WHAT YOU WILL DO: In total, how many lines of the data contain the word "This"? Only that number is wanted.

THE INPUT:
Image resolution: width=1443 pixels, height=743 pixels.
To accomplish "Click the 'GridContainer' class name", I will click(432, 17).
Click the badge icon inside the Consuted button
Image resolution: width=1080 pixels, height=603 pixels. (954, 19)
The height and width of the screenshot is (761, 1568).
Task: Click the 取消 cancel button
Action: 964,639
--
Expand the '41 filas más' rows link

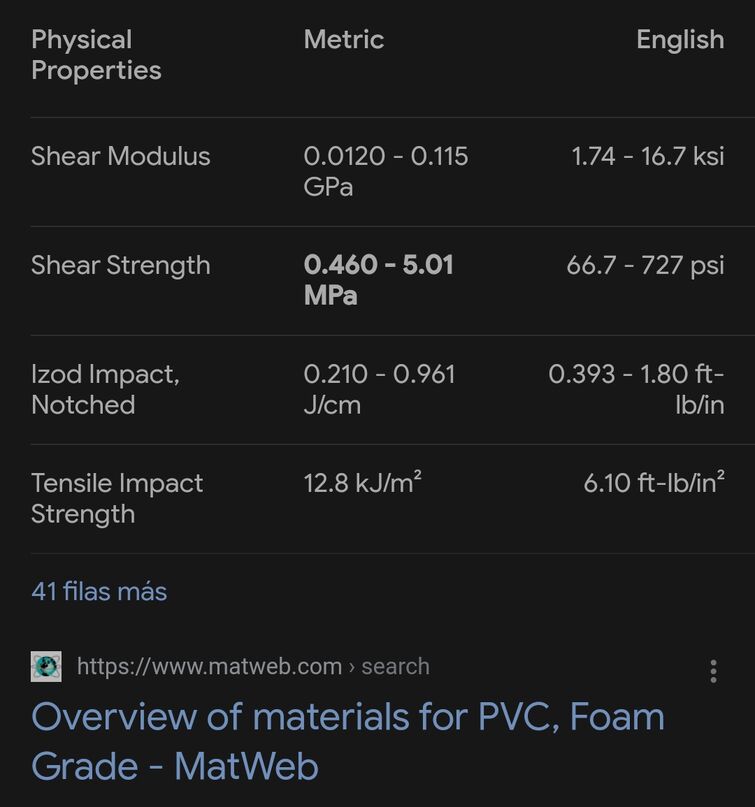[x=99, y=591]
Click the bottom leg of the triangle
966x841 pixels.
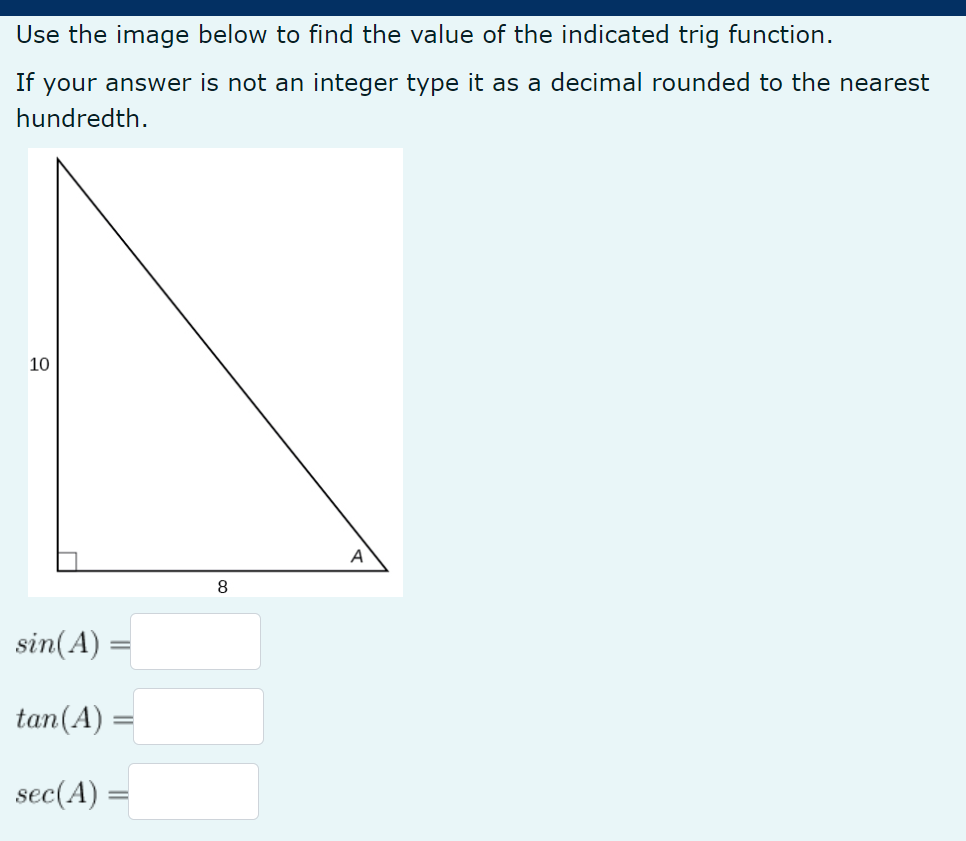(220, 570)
---
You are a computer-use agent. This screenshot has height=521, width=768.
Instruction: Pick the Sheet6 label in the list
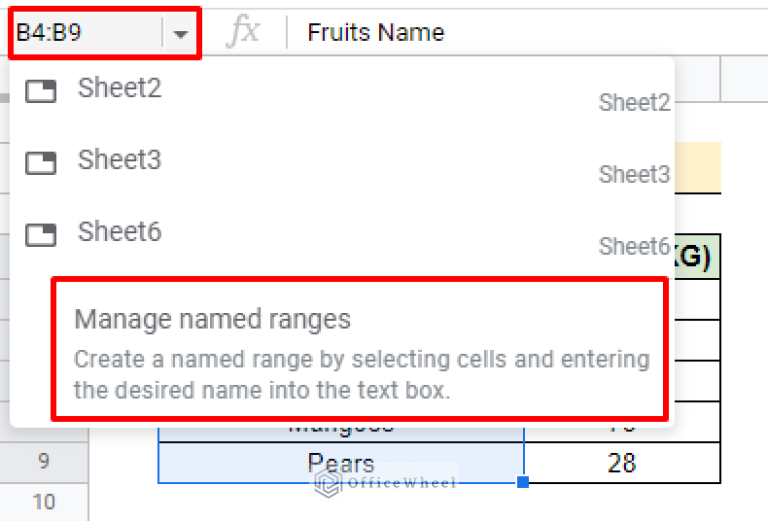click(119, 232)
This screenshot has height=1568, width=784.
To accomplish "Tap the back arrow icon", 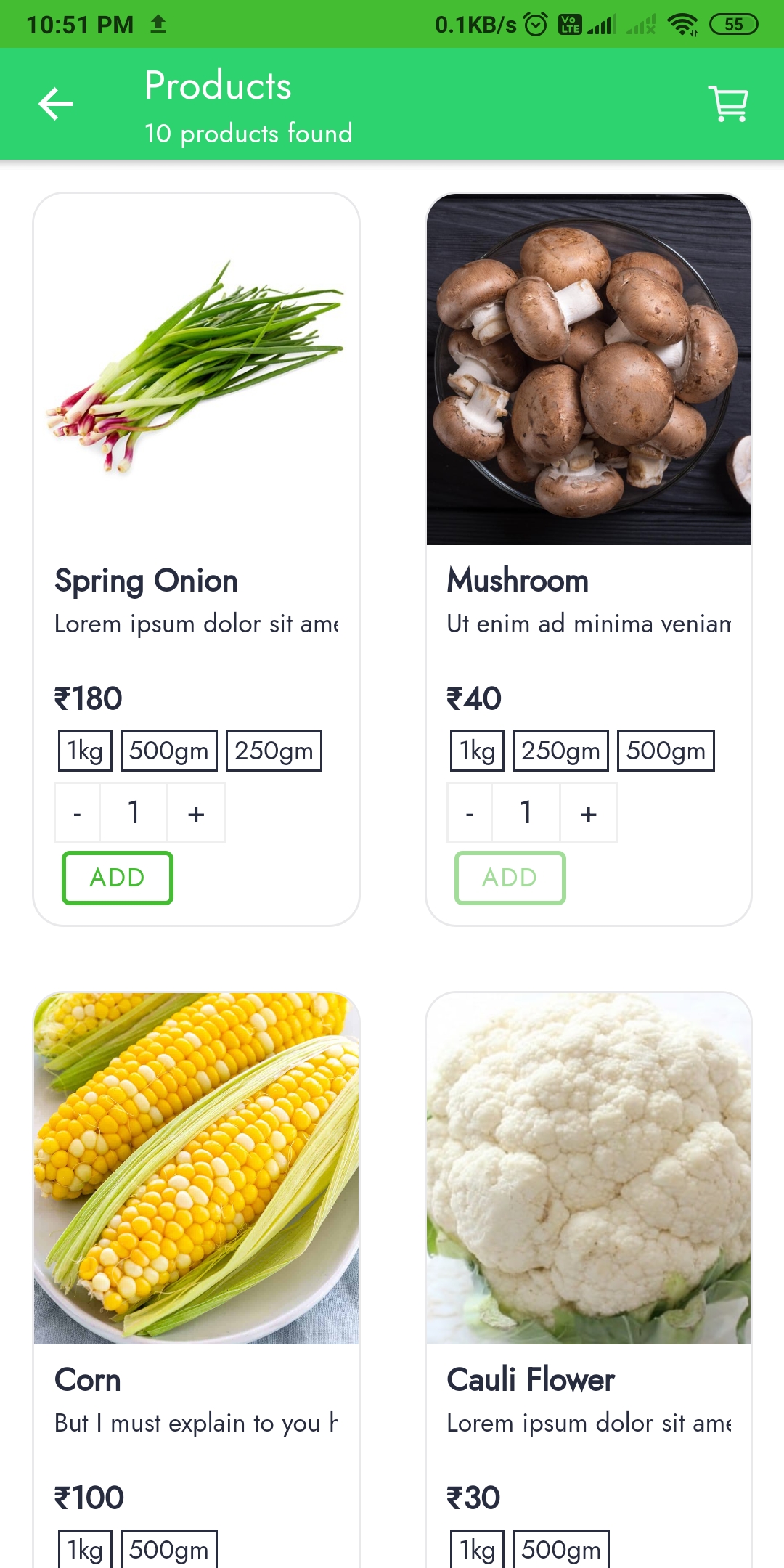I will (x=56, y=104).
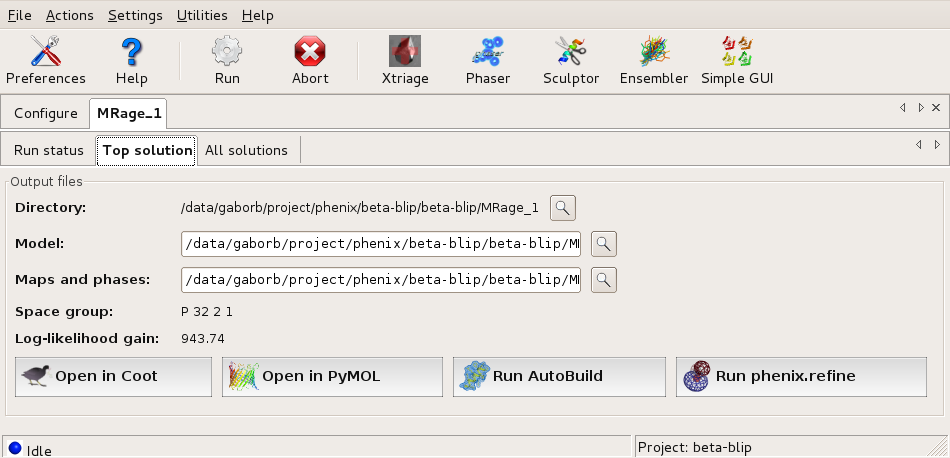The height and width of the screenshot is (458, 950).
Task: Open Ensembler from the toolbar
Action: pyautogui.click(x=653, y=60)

EXERCISE OUTPUT: 2